**Exercise aim**: The entries below contain a stretch that opens with the line containing "Given: Open the Help menu" and closes with the line containing "You are a computer-use agent. 1913x954"; set down that stretch exactly, both ends included, and nothing else.

**Data extract**:
____________

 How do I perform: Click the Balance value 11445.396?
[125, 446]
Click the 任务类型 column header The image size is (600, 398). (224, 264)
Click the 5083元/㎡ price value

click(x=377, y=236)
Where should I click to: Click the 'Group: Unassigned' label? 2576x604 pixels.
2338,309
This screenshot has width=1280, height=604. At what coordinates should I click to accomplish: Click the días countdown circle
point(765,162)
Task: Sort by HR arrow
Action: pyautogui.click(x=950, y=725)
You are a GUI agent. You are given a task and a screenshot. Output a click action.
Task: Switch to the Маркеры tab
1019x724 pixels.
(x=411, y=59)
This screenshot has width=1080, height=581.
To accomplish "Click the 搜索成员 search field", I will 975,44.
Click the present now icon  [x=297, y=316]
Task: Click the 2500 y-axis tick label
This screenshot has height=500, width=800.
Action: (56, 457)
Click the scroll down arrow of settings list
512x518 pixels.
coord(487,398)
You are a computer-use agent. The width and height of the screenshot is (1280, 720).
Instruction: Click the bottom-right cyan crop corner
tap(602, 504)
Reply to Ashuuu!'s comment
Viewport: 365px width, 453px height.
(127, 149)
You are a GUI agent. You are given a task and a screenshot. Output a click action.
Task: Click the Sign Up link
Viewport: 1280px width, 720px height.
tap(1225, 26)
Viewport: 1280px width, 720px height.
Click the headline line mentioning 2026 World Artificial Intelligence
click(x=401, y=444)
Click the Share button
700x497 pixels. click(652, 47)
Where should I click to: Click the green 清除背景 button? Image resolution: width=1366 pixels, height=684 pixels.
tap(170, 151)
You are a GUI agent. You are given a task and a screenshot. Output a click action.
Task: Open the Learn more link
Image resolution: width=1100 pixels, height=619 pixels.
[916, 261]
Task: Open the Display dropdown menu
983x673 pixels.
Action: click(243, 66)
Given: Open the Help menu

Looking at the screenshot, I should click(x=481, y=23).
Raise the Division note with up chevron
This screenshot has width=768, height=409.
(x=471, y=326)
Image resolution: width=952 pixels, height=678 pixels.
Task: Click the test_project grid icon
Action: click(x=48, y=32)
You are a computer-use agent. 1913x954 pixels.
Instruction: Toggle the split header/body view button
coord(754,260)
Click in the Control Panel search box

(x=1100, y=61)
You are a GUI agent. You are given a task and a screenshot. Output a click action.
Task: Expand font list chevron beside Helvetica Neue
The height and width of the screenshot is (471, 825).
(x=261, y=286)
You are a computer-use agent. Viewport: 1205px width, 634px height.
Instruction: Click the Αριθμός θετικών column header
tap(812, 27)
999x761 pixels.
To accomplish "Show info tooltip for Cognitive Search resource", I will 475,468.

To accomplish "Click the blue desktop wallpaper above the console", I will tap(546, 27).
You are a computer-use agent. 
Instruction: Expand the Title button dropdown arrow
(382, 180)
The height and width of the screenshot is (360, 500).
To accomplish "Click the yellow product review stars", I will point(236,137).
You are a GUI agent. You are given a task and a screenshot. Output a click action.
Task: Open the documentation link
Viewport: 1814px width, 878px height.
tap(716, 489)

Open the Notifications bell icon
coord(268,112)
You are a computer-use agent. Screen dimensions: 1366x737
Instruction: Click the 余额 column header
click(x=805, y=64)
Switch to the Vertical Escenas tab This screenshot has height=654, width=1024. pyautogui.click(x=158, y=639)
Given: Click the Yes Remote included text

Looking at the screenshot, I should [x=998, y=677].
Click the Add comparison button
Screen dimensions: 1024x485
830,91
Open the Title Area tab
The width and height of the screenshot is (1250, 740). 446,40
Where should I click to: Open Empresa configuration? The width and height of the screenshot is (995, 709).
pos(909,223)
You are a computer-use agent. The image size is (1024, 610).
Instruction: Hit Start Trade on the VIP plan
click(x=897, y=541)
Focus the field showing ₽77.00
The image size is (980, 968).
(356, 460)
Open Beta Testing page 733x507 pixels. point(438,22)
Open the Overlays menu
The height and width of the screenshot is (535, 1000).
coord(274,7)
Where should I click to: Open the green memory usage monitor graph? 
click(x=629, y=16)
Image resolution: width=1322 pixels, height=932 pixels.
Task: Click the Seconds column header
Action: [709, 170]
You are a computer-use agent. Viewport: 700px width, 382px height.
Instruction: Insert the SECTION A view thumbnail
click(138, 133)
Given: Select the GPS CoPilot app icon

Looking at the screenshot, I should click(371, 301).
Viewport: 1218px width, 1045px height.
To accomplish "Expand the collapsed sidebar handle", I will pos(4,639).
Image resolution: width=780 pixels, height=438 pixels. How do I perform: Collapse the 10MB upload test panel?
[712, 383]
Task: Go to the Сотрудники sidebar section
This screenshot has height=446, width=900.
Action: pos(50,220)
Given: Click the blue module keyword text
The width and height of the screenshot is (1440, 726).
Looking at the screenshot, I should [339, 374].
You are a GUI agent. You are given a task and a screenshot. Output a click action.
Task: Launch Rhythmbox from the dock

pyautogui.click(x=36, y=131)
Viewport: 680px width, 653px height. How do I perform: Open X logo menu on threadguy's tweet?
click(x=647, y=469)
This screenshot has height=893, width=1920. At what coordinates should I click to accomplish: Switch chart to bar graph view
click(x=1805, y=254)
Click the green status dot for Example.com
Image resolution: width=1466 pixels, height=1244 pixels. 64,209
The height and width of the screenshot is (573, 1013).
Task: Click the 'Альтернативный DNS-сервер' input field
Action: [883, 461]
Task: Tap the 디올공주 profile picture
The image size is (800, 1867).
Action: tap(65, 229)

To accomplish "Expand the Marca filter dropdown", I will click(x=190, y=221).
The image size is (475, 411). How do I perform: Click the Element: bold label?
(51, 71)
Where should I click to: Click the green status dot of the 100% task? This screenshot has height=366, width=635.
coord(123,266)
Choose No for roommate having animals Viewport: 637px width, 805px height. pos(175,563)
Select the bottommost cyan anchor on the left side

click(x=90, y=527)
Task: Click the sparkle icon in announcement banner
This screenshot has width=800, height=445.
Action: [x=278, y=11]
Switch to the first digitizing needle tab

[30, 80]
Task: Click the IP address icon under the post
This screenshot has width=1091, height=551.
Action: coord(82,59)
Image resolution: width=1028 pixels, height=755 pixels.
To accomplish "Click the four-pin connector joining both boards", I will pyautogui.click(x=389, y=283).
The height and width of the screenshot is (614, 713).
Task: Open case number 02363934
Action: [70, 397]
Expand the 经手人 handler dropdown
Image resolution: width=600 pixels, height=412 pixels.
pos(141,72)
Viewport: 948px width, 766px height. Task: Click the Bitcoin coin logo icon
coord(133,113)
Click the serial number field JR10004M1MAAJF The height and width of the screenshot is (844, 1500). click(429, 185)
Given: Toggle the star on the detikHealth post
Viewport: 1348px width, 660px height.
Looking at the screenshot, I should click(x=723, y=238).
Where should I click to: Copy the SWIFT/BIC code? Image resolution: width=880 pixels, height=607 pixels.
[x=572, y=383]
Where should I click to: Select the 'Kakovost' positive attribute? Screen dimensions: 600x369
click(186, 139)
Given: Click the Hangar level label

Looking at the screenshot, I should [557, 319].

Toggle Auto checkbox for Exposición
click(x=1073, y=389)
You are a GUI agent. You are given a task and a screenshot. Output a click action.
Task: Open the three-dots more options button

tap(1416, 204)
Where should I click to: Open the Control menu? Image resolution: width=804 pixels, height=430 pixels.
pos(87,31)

____________

**Result of the exercise**:
Given: Open the Help menu

Looking at the screenshot, I should click(x=481, y=23).
Raise the Division note with up chevron
This screenshot has width=768, height=409.
(x=471, y=326)
Image resolution: width=952 pixels, height=678 pixels.
Task: Click the test_project grid icon
Action: click(x=48, y=32)
You are a computer-use agent. 1913x954 pixels.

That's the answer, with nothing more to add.